Your goal.
Starting at the line with "香港系の家庭教会が取り締まり対象に (95, 2095)", retype each line exactly up to and including the final line of the records below.

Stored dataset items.
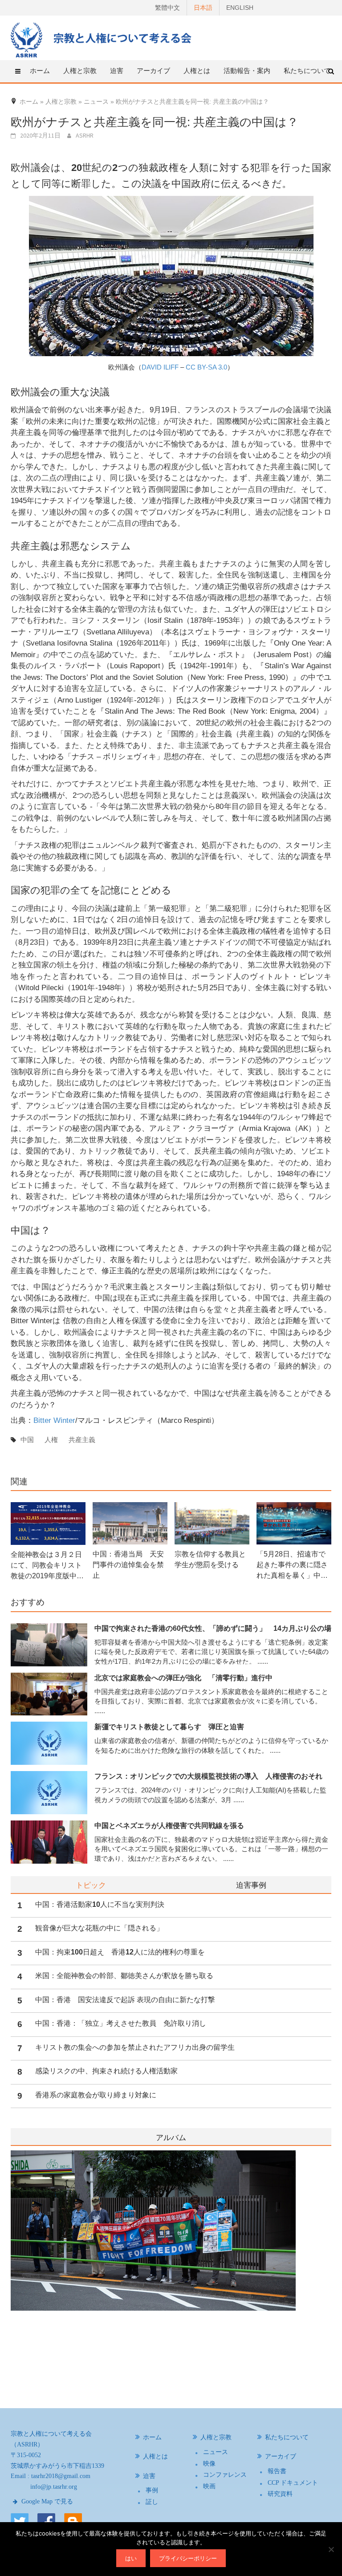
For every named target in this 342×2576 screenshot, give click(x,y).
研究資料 (280, 2494)
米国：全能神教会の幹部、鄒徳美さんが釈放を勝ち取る (124, 1975)
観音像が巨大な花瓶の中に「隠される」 (99, 1928)
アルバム (171, 2137)
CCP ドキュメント (293, 2482)
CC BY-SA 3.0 (206, 367)
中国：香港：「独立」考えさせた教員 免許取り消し (120, 2023)
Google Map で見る (46, 2501)
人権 (51, 1439)
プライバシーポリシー (188, 2558)
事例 (152, 2490)
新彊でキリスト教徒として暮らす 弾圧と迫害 (169, 1727)
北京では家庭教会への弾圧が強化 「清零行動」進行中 (183, 1678)
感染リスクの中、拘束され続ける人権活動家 (106, 2071)
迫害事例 (251, 1885)
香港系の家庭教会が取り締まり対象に (95, 2095)
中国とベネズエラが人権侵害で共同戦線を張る (169, 1825)
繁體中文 (167, 7)
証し (152, 2502)
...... (262, 1661)
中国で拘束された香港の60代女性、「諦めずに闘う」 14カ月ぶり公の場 (212, 1628)
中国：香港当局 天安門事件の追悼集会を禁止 (128, 1564)
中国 (27, 1439)
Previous (10, 2267)
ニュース (215, 2452)
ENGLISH (239, 7)
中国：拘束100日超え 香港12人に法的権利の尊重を (120, 1952)
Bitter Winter (54, 1420)
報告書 (277, 2471)
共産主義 (82, 1439)
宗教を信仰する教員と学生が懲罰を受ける (210, 1559)
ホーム (40, 70)
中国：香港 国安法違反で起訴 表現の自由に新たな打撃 (125, 1999)
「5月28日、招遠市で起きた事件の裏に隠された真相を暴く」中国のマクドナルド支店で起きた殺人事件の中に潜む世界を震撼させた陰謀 (292, 1565)
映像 (209, 2463)
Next (325, 2267)
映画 (209, 2486)
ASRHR (85, 135)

Solution for this exercise.
香港系の家庭教会が取り締まり対象に (95, 2095)
中国とベネズエラが人権侵害で共同戦線を張る (169, 1825)
繁體中文 (167, 7)
証し (152, 2502)
...... (262, 1661)
中国で拘束された香港の60代女性、「諦めずに闘う」 14カ月ぶり公の場 (212, 1628)
中国：香港当局 天安門事件の追悼集会を禁止 (128, 1564)
中国 (27, 1439)
Previous (10, 2267)
ニュース (215, 2452)
ENGLISH (239, 7)
中国：拘束100日超え 香港12人に法的権利の尊重を (120, 1952)
Bitter Winter (54, 1420)
報告書 (277, 2471)
共産主義 (82, 1439)
宗教を信仰する教員と学生が懲罰を受ける (210, 1559)
ホーム (40, 70)
中国：香港 国安法違反で起訴 表現の自由に新たな打撃 (125, 1999)
「5月28日、招遠市で起きた事件の裏に隠された真相を暴く」中国のマクドナルド支店で起きた殺人事件の中に潜む世界を震撼させた陰謀 (292, 1565)
映像 (209, 2463)
Next (325, 2267)
映画 (209, 2486)
ASRHR (85, 135)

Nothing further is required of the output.